O Planejamento de Produto é uma das linhas de pesquisa do Programa de Pós-Graduação em Design (PPGdesign) da Faculdade de Arquitetura, Artes e Comunicação da Unesp.
Compreende as diversas formas de conhecimento que possibilitam o desenvolvimento de produtos e objetos visuais ou tácteis.
Os projetos envolvidos nessa área de conhecimento percorrem toda a vida do produto, desde os problemas de concepção, passando pelos de projeto e de configuração, pela produção e gestão, até a distribuição.

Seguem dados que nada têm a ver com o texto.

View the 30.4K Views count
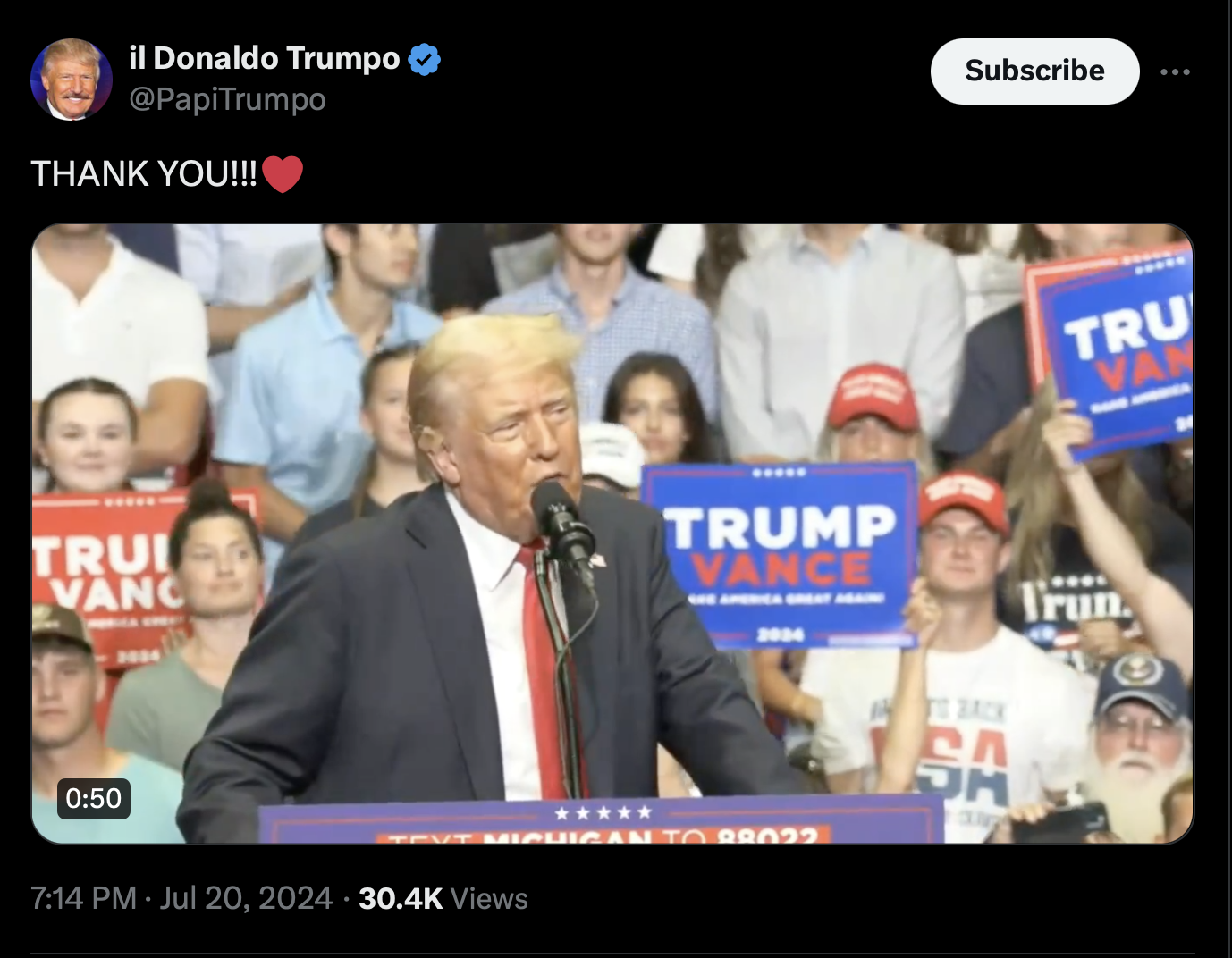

Investigam-se desde os conceitos ou ideias iniciais até as questões de uso e descarte. Discutem-se a configuração e a representação do produto de design.
O escopo do Planejamento de Produto do design, embora já bastante abrangente, cresce à medida que outras especialidades de projeto são agregadas ao design.

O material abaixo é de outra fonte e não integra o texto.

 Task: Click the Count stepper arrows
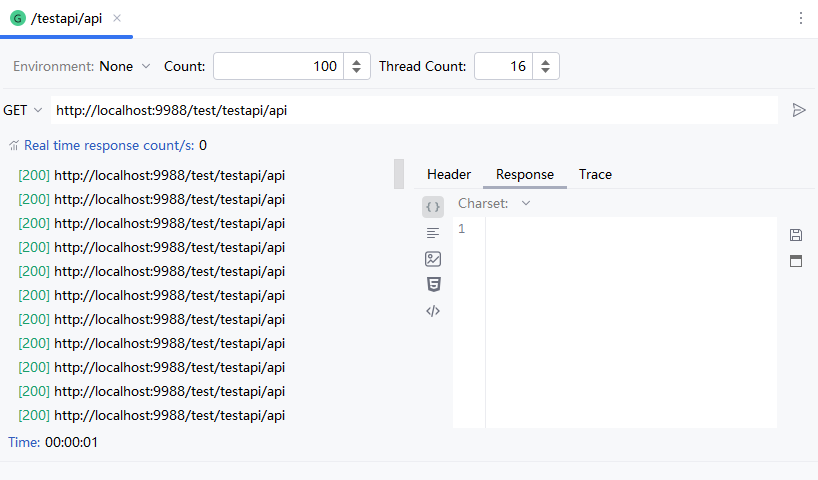[x=357, y=66]
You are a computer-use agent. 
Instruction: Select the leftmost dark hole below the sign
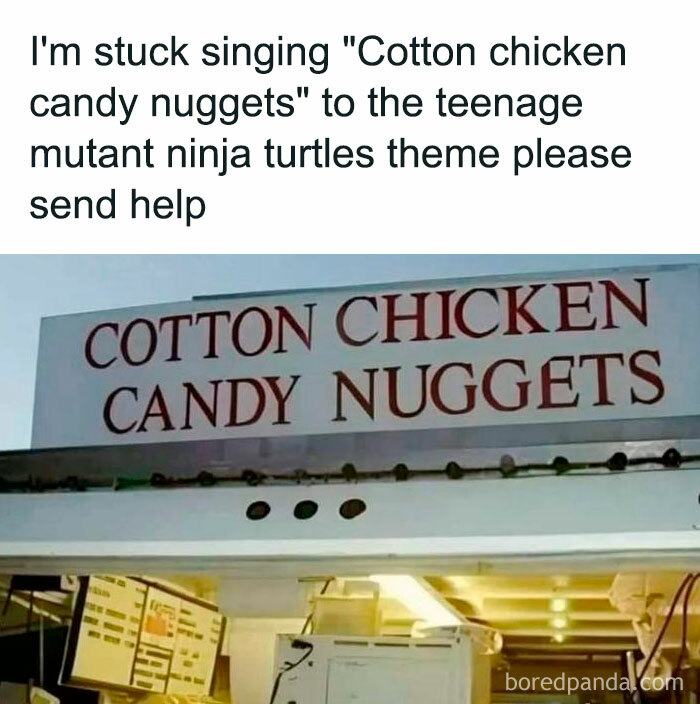(x=258, y=511)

A ideia de design enquanto projetos dirigidos quase exclusivamente para a indústria e a consequente produção em série que tem origem na Revolução Industrial têm evoluído e se alterado.

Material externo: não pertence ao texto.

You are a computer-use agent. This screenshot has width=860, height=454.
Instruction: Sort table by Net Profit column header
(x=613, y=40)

Hoje o design adquire novos olhares e novos enfoques a partir de demandas da contemporaneidade, como as do meio ambiente (com o design ecológico ou ecodesign e design de moda), preocupações com o bem-estar da comunidade (com o design social) e com os sentimentos e afetividade (com design emocional e até mesmo o design de serviços).
Essas e outras áreas têm em comum a questão do planejamento e do projeto de produtos.
Os textos aqui apresentados representam uma parcela da produção científica do PPGdesign que demonstra as muitas possibilidades que o Planejamento de Produto engloba.
Partindo dos novos conceitos que o design adquire, encontramos o design cultural, muitas vezes chamado de design étnico ou design vernacular.
Ele trata da produção cultural humana, independentemente da forma de produção (industrial ou manual) ou estágio de avanço tecnológico em que se encontra o grupo étnico que o produz. Neste livro temos dois trabalhos que discutem objetos ligados ao conhecimento tradicional de povos de origem asiática, africana e europeia.
No primeiro caso – Origami: trajetória histórica, técnica e aplicações no design –, temos o resgate do origami, em uma busca das possibilidades de exploração dessa arte milenar japonesa, para utilização na concepção de formas de produtos contemporâneos.
No segundo – Design étnico: a identidade sociocultural dos signos –, discute-se a questão da identidade nos projetos de design, fazendo-se um estudo comparativo dos signos de duas culturas tradicionais, akan (africana) e celta (europeia), e análise por meio da Gestalt.